» **Stated task**: Put every line of the entries below into a Markdown table with the columns Row and Line. Number each row, and leave out the blank lines.
===== Material for this task
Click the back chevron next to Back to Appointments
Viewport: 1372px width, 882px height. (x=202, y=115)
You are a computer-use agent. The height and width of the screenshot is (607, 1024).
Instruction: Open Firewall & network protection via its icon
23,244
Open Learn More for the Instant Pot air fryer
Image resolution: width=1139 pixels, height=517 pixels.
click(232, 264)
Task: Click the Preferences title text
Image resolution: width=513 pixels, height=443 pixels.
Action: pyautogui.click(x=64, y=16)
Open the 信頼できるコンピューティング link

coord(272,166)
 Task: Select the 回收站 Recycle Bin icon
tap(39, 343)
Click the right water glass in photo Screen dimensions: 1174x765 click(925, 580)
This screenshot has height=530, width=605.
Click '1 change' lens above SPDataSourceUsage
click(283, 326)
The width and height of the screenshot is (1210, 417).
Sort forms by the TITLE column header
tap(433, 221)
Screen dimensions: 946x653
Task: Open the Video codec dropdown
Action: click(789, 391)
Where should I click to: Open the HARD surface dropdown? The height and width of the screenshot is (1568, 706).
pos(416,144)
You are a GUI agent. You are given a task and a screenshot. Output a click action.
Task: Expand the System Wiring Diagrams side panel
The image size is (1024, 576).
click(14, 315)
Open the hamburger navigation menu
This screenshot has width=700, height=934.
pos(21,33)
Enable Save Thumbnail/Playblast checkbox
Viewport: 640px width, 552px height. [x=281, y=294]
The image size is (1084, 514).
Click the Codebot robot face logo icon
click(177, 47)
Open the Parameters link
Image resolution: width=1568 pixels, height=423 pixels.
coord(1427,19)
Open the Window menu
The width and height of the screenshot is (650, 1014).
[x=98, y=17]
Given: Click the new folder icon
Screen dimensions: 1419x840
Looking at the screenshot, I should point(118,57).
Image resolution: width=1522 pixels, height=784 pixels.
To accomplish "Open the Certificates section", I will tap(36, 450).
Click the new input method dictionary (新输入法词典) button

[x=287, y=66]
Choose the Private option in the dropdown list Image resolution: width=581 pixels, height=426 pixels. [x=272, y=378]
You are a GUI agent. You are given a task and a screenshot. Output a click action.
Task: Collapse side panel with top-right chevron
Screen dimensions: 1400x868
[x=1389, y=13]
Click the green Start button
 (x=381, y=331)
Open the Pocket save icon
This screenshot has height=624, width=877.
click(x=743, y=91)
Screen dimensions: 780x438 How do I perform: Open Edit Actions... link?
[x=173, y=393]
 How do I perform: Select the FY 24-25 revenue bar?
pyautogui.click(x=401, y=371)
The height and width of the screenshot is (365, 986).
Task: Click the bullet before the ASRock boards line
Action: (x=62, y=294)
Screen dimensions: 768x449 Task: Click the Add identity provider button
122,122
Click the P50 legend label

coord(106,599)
==========
» **Solved problem**:
| Row | Line |
|---|---|
| 1 | Click the back chevron next to Back to Appointments |
| 2 | Viewport: 1372px width, 882px height. (x=202, y=115) |
| 3 | You are a computer-use agent. The height and width of the screenshot is (607, 1024). |
| 4 | Instruction: Open Firewall & network protection via its icon |
| 5 | 23,244 |
| 6 | Open Learn More for the Instant Pot air fryer |
| 7 | Image resolution: width=1139 pixels, height=517 pixels. |
| 8 | click(232, 264) |
| 9 | Task: Click the Preferences title text |
| 10 | Image resolution: width=513 pixels, height=443 pixels. |
| 11 | Action: pyautogui.click(x=64, y=16) |
| 12 | Open the 信頼できるコンピューティング link |
| 13 | coord(272,166) |
| 14 |  Task: Select the 回收站 Recycle Bin icon |
| 15 | tap(39, 343) |
| 16 | Click the right water glass in photo Screen dimensions: 1174x765 click(925, 580) |
| 17 | This screenshot has height=530, width=605. |
| 18 | Click '1 change' lens above SPDataSourceUsage |
| 19 | click(283, 326) |
| 20 | The width and height of the screenshot is (1210, 417). |
| 21 | Sort forms by the TITLE column header |
| 22 | tap(433, 221) |
| 23 | Screen dimensions: 946x653 |
| 24 | Task: Open the Video codec dropdown |
| 25 | Action: click(789, 391) |
| 26 | Where should I click to: Open the HARD surface dropdown? The height and width of the screenshot is (1568, 706). |
| 27 | pos(416,144) |
| 28 | You are a GUI agent. You are given a task and a screenshot. Output a click action. |
| 29 | Task: Expand the System Wiring Diagrams side panel |
| 30 | The image size is (1024, 576). |
| 31 | click(14, 315) |
| 32 | Open the hamburger navigation menu |
| 33 | This screenshot has width=700, height=934. |
| 34 | pos(21,33) |
| 35 | Enable Save Thumbnail/Playblast checkbox |
| 36 | Viewport: 640px width, 552px height. [x=281, y=294] |
| 37 | The image size is (1084, 514). |
| 38 | Click the Codebot robot face logo icon |
| 39 | click(177, 47) |
| 40 | Open the Parameters link |
| 41 | Image resolution: width=1568 pixels, height=423 pixels. |
| 42 | coord(1427,19) |
| 43 | Open the Window menu |
| 44 | The width and height of the screenshot is (650, 1014). |
| 45 | [x=98, y=17] |
| 46 | Given: Click the new folder icon |
| 47 | Screen dimensions: 1419x840 |
| 48 | Looking at the screenshot, I should point(118,57). |
| 49 | Image resolution: width=1522 pixels, height=784 pixels. |
| 50 | To accomplish "Open the Certificates section", I will tap(36, 450). |
| 51 | Click the new input method dictionary (新输入法词典) button |
| 52 | [x=287, y=66] |
| 53 | Choose the Private option in the dropdown list Image resolution: width=581 pixels, height=426 pixels. [x=272, y=378] |
| 54 | You are a GUI agent. You are given a task and a screenshot. Output a click action. |
| 55 | Task: Collapse side panel with top-right chevron |
| 56 | Screen dimensions: 1400x868 |
| 57 | [x=1389, y=13] |
| 58 | Click the green Start button |
| 59 |  (x=381, y=331) |
| 60 | Open the Pocket save icon |
| 61 | This screenshot has height=624, width=877. |
| 62 | click(x=743, y=91) |
| 63 | Screen dimensions: 780x438 How do I perform: Open Edit Actions... link? |
| 64 | [x=173, y=393] |
| 65 |  How do I perform: Select the FY 24-25 revenue bar? |
| 66 | pyautogui.click(x=401, y=371) |
| 67 | The height and width of the screenshot is (365, 986). |
| 68 | Task: Click the bullet before the ASRock boards line |
| 69 | Action: (x=62, y=294) |
| 70 | Screen dimensions: 768x449 Task: Click the Add identity provider button |
| 71 | 122,122 |
| 72 | Click the P50 legend label |
| 73 | coord(106,599) |